Mutational and Cysteine Scanning Analysis of the Glucagon Receptor N-terminal Domain

• Published in: The Journal of biological chemistry Vol. 285; no. 40; pp. 30951 - 30958
• Main Authors: Prévost, Martine, Vertongen, Pascale, Raussens, Vincent, Roberts, David Jonathan, Cnudde, Johnny, Perret, Jason, Waelbroeck, Magali
• Format: Journal Article
• Language: English
• Published: United States Elsevier Inc 01.10.2010; American Society for Biochemistry and Molecular Biology
• Subjects: Adenylate Cyclase (Adenylyl Cyclase); Amino Acid Substitution; Biotinylation; Cell Line; Cell Surface Receptor; Cysteine; Cysteine - chemistry; Cysteine - genetics; Cysteine - metabolism; Data processing; G protein-coupled receptors; G Protein-coupled Receptors (GPCRs); Glucagon; Glucagon-like peptide 1 receptors; Humans; Models, Molecular; Molecular modelling; Mutagenesis; Mutation; Mutation, Missense; Protein Folding; Protein Structure and Folding; Protein Structure, Tertiary; Receptor mechanisms; Receptor Structure-Function; Receptors, Glucagon - chemistry; Receptors, Glucagon - genetics; Receptors, Glucagon - metabolism; Salts; Scanning; Tryptophan; Receptor Structure-Function; Cell Surface Receptor; G Protein-coupled Receptors (GPCRs); Protein Folding; Adenylate Cyclase (Adenylyl Cyclase)

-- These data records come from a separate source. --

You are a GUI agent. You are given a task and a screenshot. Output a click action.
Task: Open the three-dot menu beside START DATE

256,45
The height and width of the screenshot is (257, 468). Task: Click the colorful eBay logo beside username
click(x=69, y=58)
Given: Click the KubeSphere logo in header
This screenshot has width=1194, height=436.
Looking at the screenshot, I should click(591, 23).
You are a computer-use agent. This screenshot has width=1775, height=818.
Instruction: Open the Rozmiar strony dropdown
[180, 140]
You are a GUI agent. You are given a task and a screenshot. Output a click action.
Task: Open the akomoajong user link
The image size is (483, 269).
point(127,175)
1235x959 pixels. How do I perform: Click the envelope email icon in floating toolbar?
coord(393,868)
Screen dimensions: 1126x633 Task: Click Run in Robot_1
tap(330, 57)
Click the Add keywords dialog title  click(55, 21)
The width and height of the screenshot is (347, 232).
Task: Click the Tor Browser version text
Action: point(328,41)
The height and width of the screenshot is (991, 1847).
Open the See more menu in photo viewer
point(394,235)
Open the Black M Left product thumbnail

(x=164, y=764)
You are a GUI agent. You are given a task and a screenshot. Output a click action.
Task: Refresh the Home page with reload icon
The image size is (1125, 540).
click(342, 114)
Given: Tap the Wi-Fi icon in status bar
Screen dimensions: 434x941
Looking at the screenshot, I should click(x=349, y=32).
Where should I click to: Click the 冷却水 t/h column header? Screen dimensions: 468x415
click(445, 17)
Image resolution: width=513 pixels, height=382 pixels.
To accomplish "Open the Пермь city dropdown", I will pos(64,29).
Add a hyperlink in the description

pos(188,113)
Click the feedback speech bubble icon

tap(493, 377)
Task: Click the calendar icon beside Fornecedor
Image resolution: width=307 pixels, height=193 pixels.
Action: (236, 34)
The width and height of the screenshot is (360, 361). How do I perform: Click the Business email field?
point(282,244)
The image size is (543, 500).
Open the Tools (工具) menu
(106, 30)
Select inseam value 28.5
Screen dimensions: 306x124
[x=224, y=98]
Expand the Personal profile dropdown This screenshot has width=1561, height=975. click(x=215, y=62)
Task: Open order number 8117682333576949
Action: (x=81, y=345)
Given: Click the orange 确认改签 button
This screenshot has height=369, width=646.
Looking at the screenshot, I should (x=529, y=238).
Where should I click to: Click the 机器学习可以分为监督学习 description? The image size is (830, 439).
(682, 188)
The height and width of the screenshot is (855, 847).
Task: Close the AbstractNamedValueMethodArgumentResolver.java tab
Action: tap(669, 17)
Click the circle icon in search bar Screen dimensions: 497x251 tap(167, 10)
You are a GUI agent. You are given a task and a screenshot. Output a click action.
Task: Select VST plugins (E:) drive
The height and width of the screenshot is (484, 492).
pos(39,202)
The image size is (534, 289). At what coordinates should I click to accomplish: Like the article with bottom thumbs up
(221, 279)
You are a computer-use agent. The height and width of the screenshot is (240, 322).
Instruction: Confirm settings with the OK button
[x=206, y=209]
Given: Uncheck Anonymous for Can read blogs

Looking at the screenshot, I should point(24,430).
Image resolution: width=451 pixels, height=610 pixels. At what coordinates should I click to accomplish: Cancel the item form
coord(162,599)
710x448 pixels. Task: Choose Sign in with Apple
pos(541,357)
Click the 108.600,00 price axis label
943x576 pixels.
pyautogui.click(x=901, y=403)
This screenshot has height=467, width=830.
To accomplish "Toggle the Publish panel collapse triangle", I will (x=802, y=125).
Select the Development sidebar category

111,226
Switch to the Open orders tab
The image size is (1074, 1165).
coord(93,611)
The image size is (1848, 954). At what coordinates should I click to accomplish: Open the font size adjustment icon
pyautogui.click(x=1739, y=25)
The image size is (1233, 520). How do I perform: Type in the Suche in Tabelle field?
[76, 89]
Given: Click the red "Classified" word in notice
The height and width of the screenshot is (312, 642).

• ISSN: 0021-9258; 1083-351X
• DOI: 10.1074/jbc.M110.102814

The glucagon receptor belongs to the B family of G-protein coupled receptors. Little structural information is available about this receptor and its association with glucagon. We used the substituted cysteine accessibility method and three-dimensional molecular modeling based on the gastrointestinal insulinotropic peptide and glucagon-like peptide 1 receptor structures to study the N-terminal domain of this receptor, a central element for ligand binding and specificity. Our results showed that Asp63, Arg116, and Lys98 are essential for the receptor structure and/or ligand binding because mutations of these three residues completely disrupted or markedly impaired the receptor function. In agreement with these data, our models revealed that Asp63 and Arg116 form a salt bridge, whereas Lys98 is engaged in cation-π interactions with the conserved tryptophans 68 and 106. The native receptor could not be labeled by hydrophilic cysteine biotinylation reagents, but treatment of intact cells with [2-(trimethylammonium)ethyl]methanethiosulfonate increased the glucagon binding site density. This result suggested that an unidentified protein with at least one free cysteine associated with the receptor prevented glucagon recognition and that [2-(trimethylammonium)ethyl]methanethiosulfonate treatment relieved this inhibition. The substituted cysteine accessibility method was also performed on 15 residues selected using the three-dimensional models. Several receptor mutants, despite a relatively high predicted cysteine accessibility, could not be labeled by specific reagents. The three-dimensional models show that these mutated residues are located on one face of the protein. This could be part of the interface between the receptor and the unidentified inhibitory protein, making these residues inaccessible to biotinylation compounds.